Using cut, sort, and unique to explore data with bash

August 6, 2020 • PD Schloss • 5 min read • •

A lot of bioinformatics is getting data from one format to another. Sometimes that conversion can be pretty sophisticated and other times it can be pretty simple. For example, I have a file with a bunch of aligned sequences and I want to know how many times each sequence occurs in each genome. I know that the header for each sequence in my FASTA file has the information I need to know which genome the sequence comes from, but I don’t know which field it is. To figure this out, I’m going to use some of my favorite tools to help me. These tools will include grep, which we saw in the last episode, as well as cut, sort, and uniq.

Much of what we’ll do today you could also do in R or Python. However, using these bash commands will allow me to get to my answer in a single line of code, whereas R or Python will require a lot more effort. The cut command “cuts” text out of a line based on how we define different regions of the line. For example, we’ve seen that the header lines start with the genus and species name of the organism that was sequenced. We previously put an underscore (i.e. _) between the genus and species names. We can use cut to extract the genus name by pulling out anything that occurs before the underscore. The sort command sorts the lines we give the command. We can also sort lines based on specific fields within the line. For example, we could sort header lines based on the GenBank RefSeq accession number. Finally, the uniq function deconvolutes a set of lines to return the unique lines. We can also ask it to count the number of times each line occurred in the original set of lines. Hopefully, you can see from my description of these three commands that we could count the number of genera represented in the dataset, the number of 16S rRNA gene copies per genome, or numerous other questions about our data.

We’ll use these commands to help us figure out which bit of information between the pipe characters corresponds to a unique identifier for each genome. This will allow us to use mothur’s count.seqs function to count the number of times each unique 16S rRNA gene sequence appears in each genome and the number of times it appears in more distantly related genomes. If we can generate this information, we can use it to quantify how specific an amplicon sequence variant or ASV is to a genome, species, genus, or any other taxonomic level.

Even if you’re only watching this video to learn more about bash commands and don’t know what a 16S rRNA gene is, I’m sure you’ll get a lot out of today’s video. Please take the time to follow along on your own computer and attempt the exercises. Don’t worry if you aren’t sure how to solve the exercises, at the end of the video I will provide solutions. If you haven’t been following along but would like to, please check out the notes below where you’ll find instructions on catching up, reference notes, and links to supplemental material. You can find my version of the project on GitHub.

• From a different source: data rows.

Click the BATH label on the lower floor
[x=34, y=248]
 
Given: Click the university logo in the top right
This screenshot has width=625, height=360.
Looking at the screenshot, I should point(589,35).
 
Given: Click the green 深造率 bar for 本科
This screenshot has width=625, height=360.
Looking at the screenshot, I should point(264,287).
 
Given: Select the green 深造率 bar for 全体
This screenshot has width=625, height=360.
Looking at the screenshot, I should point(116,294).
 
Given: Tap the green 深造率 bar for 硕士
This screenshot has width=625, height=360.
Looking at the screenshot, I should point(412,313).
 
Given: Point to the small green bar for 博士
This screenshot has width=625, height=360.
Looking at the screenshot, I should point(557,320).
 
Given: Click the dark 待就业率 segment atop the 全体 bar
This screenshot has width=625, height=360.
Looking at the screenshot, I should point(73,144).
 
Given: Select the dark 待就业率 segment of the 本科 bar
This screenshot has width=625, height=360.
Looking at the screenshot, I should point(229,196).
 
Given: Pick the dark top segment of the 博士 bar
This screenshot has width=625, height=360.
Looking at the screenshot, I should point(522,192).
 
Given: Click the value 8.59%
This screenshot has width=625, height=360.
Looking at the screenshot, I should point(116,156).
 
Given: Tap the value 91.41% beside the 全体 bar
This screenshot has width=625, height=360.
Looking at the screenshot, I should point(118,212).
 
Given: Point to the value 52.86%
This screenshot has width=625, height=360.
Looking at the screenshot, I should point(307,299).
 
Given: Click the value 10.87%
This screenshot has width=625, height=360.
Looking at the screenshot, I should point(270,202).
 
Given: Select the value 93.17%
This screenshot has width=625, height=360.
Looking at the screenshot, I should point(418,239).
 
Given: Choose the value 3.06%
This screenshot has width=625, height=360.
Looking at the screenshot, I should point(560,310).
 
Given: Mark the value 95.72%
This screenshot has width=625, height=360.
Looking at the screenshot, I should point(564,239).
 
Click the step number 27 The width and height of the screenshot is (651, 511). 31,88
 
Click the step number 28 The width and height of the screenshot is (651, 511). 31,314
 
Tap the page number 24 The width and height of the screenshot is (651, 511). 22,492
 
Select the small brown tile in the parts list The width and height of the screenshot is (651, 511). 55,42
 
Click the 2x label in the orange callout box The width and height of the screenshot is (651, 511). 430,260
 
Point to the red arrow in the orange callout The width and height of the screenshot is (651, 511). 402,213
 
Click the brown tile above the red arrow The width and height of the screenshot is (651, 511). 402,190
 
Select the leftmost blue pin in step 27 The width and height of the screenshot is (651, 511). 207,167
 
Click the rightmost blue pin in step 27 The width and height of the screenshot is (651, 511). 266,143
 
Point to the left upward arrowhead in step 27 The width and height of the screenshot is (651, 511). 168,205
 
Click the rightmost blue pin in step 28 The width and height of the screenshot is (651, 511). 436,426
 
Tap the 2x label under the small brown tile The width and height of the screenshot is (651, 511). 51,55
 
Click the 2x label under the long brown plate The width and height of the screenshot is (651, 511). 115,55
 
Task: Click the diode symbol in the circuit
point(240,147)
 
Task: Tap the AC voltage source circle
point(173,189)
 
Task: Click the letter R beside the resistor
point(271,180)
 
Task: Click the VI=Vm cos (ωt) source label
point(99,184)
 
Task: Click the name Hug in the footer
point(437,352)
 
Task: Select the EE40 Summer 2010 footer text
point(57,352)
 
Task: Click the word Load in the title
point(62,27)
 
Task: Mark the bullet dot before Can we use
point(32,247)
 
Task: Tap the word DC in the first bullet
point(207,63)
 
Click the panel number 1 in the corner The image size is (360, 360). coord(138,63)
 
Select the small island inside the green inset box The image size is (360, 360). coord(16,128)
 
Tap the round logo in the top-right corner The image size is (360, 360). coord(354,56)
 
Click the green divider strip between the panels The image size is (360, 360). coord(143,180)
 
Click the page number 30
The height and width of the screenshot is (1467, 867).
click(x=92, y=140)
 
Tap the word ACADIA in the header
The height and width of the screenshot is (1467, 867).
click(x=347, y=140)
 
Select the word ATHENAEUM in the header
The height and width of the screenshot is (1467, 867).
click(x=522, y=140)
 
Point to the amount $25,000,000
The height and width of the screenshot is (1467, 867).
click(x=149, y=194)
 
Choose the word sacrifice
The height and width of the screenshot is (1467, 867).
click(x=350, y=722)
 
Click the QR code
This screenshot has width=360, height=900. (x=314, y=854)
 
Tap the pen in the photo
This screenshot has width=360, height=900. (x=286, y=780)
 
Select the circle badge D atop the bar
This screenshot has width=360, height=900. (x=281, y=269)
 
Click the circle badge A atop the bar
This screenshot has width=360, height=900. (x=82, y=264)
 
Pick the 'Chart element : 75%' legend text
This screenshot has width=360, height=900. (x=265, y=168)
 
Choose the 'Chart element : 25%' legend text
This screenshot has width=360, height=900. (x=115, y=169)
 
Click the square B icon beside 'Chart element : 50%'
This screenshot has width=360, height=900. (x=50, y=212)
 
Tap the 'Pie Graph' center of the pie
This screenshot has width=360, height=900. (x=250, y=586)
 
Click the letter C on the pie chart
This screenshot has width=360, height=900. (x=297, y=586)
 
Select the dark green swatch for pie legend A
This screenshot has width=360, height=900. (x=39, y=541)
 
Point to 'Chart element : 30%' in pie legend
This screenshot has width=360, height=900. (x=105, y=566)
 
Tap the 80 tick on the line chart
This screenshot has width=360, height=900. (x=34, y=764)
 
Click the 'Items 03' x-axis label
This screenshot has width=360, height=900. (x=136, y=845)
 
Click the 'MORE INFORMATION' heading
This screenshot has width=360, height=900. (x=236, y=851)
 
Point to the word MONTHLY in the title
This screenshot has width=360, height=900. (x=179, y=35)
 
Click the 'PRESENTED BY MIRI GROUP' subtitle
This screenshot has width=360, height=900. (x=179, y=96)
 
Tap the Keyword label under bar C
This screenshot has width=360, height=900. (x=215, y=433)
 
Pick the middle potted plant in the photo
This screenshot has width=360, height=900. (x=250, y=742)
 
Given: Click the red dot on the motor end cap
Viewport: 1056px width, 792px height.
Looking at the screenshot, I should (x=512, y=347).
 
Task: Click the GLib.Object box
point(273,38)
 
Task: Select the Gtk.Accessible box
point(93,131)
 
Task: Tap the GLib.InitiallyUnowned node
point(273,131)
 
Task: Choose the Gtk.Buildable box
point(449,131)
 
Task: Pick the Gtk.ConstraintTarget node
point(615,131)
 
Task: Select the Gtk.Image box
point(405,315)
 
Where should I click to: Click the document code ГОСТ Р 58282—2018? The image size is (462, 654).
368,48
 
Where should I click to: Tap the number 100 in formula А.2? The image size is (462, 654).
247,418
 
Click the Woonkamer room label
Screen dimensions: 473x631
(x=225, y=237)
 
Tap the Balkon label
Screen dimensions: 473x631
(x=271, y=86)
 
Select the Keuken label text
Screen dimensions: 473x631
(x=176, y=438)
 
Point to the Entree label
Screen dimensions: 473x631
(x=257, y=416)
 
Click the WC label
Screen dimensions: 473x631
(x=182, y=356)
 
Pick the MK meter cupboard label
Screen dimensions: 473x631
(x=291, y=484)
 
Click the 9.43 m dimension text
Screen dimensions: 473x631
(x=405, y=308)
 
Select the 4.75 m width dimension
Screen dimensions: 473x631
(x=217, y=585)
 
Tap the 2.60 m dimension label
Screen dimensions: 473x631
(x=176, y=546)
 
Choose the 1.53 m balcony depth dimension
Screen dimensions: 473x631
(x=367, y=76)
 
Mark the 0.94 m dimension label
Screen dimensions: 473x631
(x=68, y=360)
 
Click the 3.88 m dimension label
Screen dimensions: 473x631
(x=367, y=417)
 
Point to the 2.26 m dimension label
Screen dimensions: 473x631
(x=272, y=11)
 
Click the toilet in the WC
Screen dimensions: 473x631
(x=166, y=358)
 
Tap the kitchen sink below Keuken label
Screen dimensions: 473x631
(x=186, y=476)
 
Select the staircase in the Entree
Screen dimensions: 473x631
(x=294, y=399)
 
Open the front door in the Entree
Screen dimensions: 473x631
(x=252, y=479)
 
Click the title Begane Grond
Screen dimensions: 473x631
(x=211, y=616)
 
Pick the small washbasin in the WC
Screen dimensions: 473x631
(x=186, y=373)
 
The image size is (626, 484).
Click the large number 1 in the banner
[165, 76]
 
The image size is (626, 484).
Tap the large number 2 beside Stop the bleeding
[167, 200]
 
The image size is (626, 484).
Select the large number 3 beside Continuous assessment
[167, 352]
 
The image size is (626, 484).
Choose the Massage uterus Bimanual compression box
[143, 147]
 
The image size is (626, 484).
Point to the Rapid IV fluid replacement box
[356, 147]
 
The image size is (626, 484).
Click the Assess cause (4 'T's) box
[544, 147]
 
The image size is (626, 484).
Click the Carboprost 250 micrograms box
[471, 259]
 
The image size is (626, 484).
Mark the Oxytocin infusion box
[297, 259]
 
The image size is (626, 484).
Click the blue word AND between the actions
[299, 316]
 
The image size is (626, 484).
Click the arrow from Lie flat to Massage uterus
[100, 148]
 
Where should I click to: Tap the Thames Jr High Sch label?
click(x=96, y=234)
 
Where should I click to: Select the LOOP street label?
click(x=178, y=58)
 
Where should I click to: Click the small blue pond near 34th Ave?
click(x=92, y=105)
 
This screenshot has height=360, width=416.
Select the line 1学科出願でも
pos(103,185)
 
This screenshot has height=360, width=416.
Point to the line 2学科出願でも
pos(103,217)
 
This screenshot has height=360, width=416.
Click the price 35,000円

Important things to remember

Common `cut` arguments

-f: which field you want
-d: the delimiter used to define fields

Common `sort` arguments

-n: numerical sort
-r: reverse sort
-k: which field to sort on
-t: the delimiter to define fields based on (default is a space character)

Common `uniq` arguments

default: return the unique lines
-c: the number of times each unique line appears

Installations

If you haven’t been following along, you can get caught up by doing the following:

(windows) Install the Ubuntu Linux BASH shell for Windows 10

(mac) Install homebrew and wget

  /usr/bin/ruby -e "$(curl -fsSL https://raw.githubusercontent.com/Homebrew/install/master/install)"
  brew install wget

To get to where we are at the beginning of this episode (you won’t have the same issue numbers at Pat)…
- Set up a GitHub account
- Create a new GitHub repository
  - Call it “Schloss_rrnAnalysis_XXXX_2020” (feel free to use your own last name)
  - Make it Public
  - Don’t check the box next to “Initialize this repository with a README”
  - Click the green “Create repository” button
- Go to your command line and enter the following replacing <your_github_id> with your GitHub user id
```
git clone git@github.com:SchlossLab/Schloss_rrnAnalysis_mSphere_2020.git
cd Schloss_rrnAnalysis_XXXX_2020
git reset --hard 77e314f5
git remote set-url origin git@github.com:<your_github_id>/Schloss_rrnAnalysis_XXXX_2020.git
git push -u origin master  
```
- Return to GitHub and refresh your browser
- Within Schloss_rrnAnalysis_XXXX_2020/ run
```
make data/v19/rrnDB.align
make data/v4/rrnDB.align
```
- Then you should now be good to go

Exercises

1. How many genomes are in the rrnDB archive that are from the Thermus?

2. Which organism has the most copies of the 16S rRNA gene per genome?

3. After the species coli, which Escherichia species has the most genomes represented in the rrnDB?